Entries provided:
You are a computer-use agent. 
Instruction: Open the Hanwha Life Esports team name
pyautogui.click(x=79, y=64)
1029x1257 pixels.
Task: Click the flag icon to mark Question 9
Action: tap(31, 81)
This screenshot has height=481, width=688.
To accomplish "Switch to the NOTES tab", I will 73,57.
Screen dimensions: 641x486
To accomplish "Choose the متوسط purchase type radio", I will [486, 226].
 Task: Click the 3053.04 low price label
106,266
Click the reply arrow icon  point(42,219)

==

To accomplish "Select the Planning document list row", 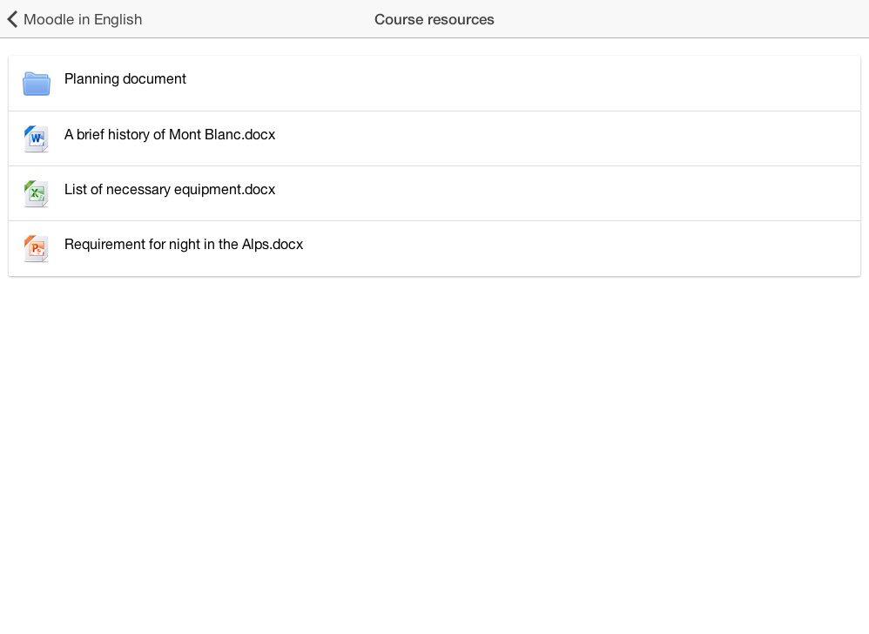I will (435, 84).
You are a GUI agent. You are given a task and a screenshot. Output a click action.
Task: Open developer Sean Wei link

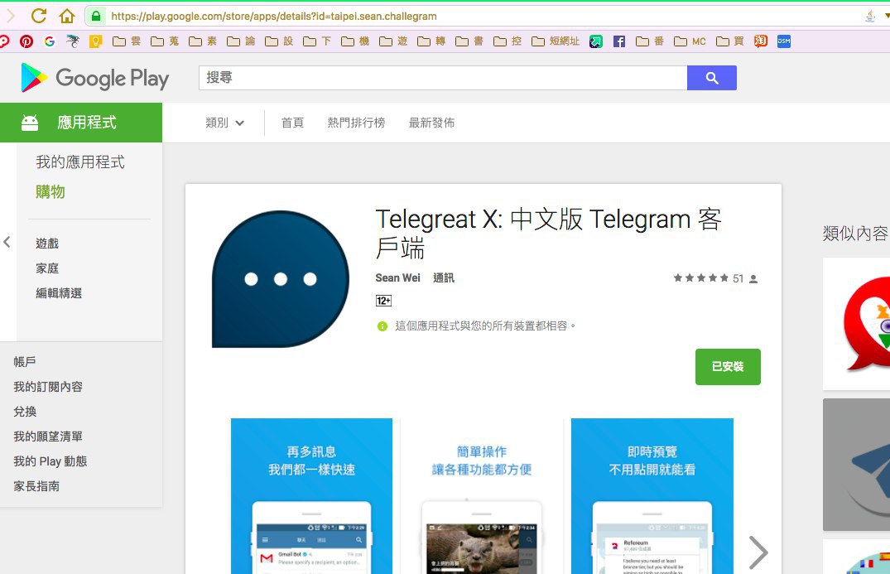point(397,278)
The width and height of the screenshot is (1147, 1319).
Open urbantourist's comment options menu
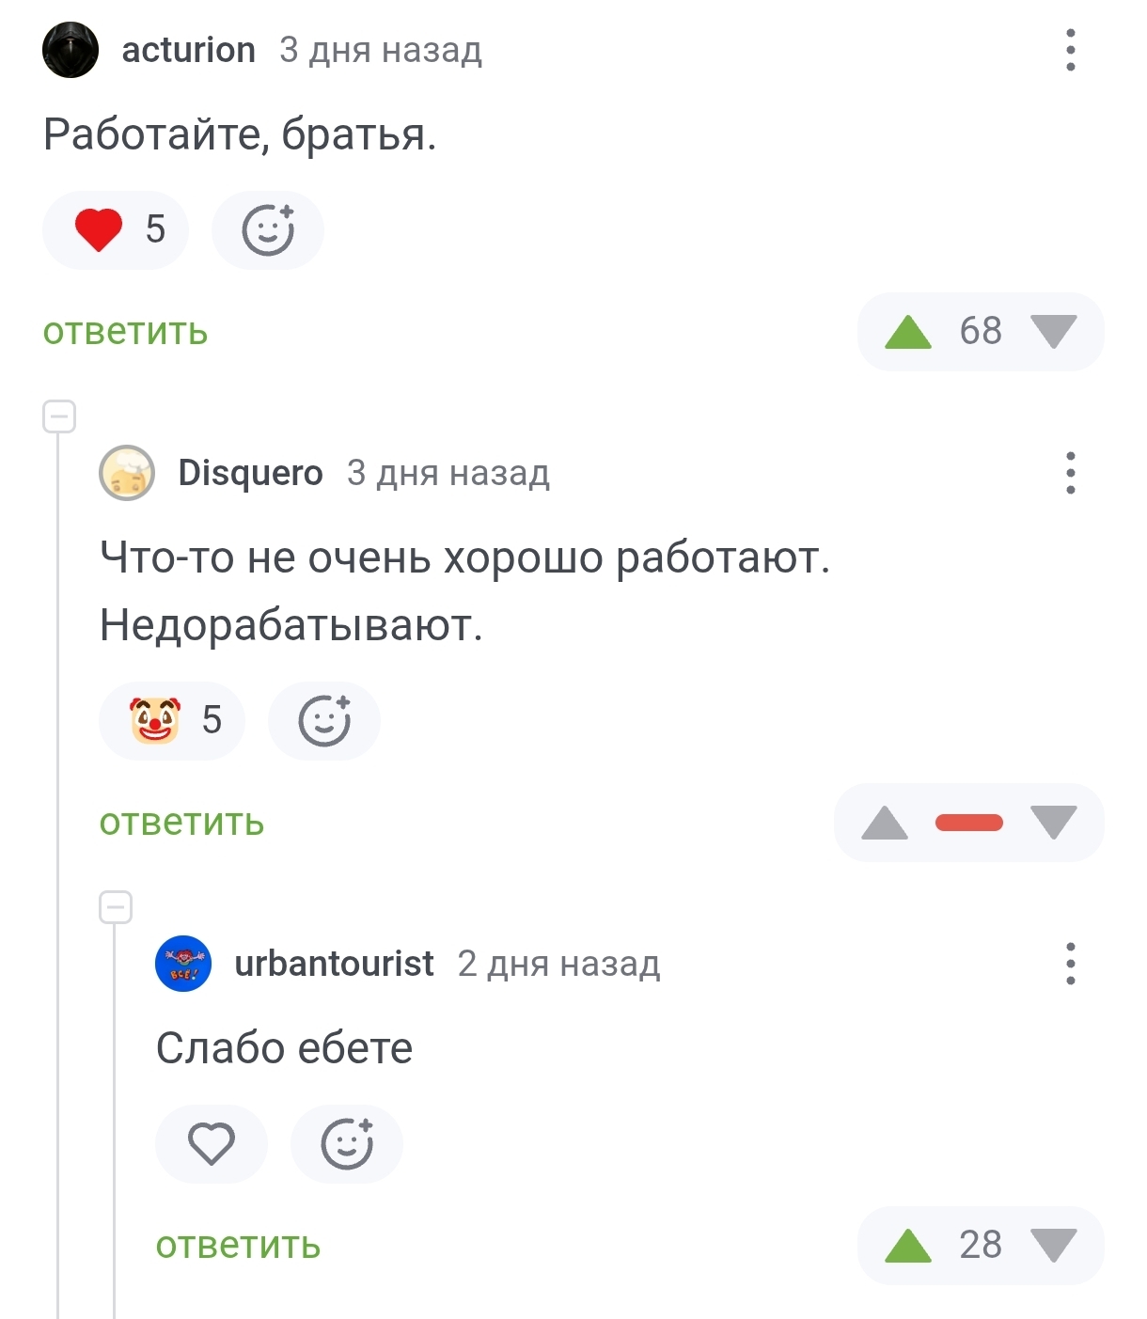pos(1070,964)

Task to carry out: Wherever a line of the data above contains "screenshot", copy that line.

Answer area:
This screenshot has height=481, width=688.
You are a GUI agent. You are given a task and a screenshot. Output a click action.
The width and height of the screenshot is (1147, 1319).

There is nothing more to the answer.